With an effort he put it to the back of his mind.

“It’s no affair of mine,” he repeated to himself again and again.

But even that truism failed to exorcise his demon. Ever and again the Dangerfield Secret crept up out of his mental background and insisted on forcing itself upon his conscious thoughts, and with each appearance it took on a slightly different and more definite form. He gathered no fresh data, but things which he knew already began to fit themselves together in his mind, until at last, in a flash of illumination, he seemed to see the whole puzzle completed.
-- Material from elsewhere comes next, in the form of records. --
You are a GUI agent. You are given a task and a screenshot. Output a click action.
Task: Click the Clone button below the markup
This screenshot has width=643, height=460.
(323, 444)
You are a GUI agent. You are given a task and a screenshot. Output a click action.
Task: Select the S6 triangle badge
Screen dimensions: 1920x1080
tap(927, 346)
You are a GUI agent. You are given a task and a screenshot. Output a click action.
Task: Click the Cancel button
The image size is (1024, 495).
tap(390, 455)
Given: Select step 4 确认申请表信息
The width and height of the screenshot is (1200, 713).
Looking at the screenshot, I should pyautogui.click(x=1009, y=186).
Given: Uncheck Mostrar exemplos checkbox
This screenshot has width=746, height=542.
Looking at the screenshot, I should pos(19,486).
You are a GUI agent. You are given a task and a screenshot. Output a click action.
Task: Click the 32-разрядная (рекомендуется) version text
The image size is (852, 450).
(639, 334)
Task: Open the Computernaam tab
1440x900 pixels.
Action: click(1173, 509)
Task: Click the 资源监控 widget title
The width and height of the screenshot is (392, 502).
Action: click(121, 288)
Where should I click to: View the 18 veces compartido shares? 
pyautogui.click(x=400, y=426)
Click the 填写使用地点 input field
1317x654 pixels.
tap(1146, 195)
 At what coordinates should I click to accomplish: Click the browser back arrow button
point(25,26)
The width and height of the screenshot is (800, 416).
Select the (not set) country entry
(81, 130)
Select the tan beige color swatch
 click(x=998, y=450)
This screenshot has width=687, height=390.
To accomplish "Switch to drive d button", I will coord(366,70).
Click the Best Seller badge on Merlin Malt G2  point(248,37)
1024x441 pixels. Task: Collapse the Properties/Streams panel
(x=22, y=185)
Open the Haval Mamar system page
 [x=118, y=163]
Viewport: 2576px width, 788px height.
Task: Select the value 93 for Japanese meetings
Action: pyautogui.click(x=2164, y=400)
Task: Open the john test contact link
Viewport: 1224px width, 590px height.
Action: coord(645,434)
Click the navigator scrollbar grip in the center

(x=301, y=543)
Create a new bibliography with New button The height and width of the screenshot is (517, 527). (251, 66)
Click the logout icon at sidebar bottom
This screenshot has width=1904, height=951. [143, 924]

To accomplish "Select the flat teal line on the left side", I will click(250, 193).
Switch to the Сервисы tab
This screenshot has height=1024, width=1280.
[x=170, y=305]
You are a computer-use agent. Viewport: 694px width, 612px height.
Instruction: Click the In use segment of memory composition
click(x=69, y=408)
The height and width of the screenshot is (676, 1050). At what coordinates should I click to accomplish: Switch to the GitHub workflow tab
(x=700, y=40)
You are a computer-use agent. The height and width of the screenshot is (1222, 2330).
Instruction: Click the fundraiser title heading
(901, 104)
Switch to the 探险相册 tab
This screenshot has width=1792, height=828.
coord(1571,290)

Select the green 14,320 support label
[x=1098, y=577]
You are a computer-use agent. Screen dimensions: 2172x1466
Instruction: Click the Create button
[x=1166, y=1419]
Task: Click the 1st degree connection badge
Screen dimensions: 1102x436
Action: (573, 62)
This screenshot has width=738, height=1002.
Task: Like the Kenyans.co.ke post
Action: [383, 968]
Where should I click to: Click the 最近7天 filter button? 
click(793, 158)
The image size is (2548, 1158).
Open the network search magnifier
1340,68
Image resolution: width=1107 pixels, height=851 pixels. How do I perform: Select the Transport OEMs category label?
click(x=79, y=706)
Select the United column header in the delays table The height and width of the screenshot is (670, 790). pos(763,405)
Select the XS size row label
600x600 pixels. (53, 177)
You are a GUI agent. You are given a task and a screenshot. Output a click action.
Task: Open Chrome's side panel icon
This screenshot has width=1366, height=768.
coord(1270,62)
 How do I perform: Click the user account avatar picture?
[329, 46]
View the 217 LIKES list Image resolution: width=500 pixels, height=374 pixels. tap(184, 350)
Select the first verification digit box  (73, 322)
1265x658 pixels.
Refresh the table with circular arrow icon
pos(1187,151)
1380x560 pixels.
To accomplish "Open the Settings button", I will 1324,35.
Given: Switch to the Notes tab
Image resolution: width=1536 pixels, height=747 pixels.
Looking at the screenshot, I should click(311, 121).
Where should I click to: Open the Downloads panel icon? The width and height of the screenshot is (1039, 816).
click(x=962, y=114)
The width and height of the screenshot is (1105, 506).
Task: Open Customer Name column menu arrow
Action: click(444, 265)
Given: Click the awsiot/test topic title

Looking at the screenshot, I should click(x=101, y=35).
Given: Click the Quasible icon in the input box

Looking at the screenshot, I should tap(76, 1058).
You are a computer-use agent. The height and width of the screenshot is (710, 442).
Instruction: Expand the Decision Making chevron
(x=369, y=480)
“So that’s the Dangerfield Secret!”

Then, as the fuller implications of the thing forced themselves upon him:

“No wonder they were afraid. Poor devils!”

He ran over the evidence once more, and found himself forced to believe that he had reached a correct solution. Everything pointed in the same direction. Not only so, but other things now fitted themselves into the scheme, things which he had noticed casually, and had not hitherto thought of, connecting together. And then a further conjecture shot across his mind, completing the whole history of the Dangerfield Secret.

“That’s it, almost certainly,” he reflected. “They’ve made nothing of it themselves, though they’re cute enough. But I wonder . . .”

He paused, in doubt for a moment.

“It’s a very long shot; but a fresh mind often sees a thing that other people overlook. Perhaps one might lend them a hand. Luck’s been with me, so far. Let’s press it while it lasts. If it’s a wash-out there’s no harm done.”